Santos-Franco J A, Lee A, Campos-Navarro L A, Tenorio-Sánchez J, Zenteno M, Osorio-Alvarado A R
Department of Neurosurgery and Neurological Endovascular Therapy, Hospital de Especialidades, Centro Médico Nacional La Raza, Instituto Mexicano del Seguro Social (IMSS), Universidad Nacional Autónoma de México (UNAM); Mexico City, Mexico.
Vasc Endovascular Surg. 2012 Oct;46(7):559-64. doi: 10.1177/1538574412456436. Epub 2012 Aug 17.

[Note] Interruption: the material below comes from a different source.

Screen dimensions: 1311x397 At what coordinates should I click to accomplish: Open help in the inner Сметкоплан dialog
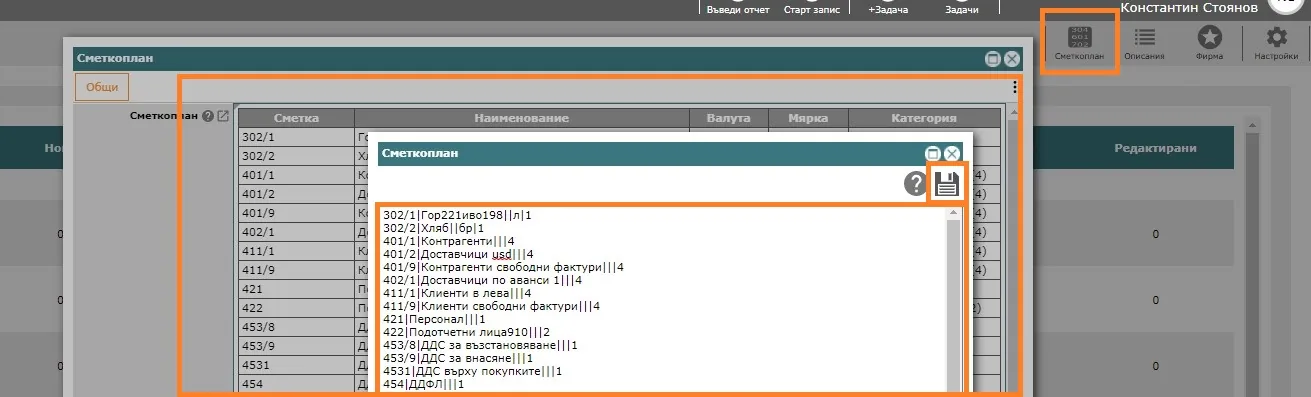[x=915, y=184]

Juvenile nasopharyngeal angiofibroma (JNA) is a rare histologically benign tumor, highly vascularized, with usually aggressive behavior, and can extend from the nasal cavity to neighboring structures. We present the case of a 14-year-old male harboring a JNA, presenting with an active severe and persistent epistaxis. Two previous surgical attempts of removal were unsuccessful, because of profuse intraoperative bleeding. Angiography showed a highly vascularized neoplasm with multiple branches arising from both internal carotid arteries, with absence of branches from the external carotid due to previous surgical ligation. Direct puncture tumor embolization was not possible because removal of nasal packing triggered major hemorrhage. The only option for embolization was a technique of non-superselective embolization with particles under transient occlusion of the internal carotid artery. The procedure was performed uneventfully from either side, the tumor was subsequently removed, and the patient had no recurrence 2 years after the initial treatment.
青少年鼻咽血管纤维瘤(JNA)是一种罕见的组织学上为良性的肿瘤,血管高度丰富,通常具有侵袭性,可从鼻腔延伸至邻近结构。我们报告一例14岁男性患有JNA,表现为严重且持续的活动性鼻出血。此前两次手术切除尝试均未成功,原因是术中出血过多。血管造影显示肿瘤血管高度丰富,有多个分支起源于双侧颈内动脉,由于先前手术结扎,颈外动脉无分支。由于取出鼻腔填塞物引发大出血,无法进行直接穿刺肿瘤栓塞。栓塞的唯一选择是在颈内动脉短暂闭塞的情况下用颗粒进行非超选择性栓塞技术。从两侧进行该操作均顺利,随后切除肿瘤,患者在初始治疗后2年无复发。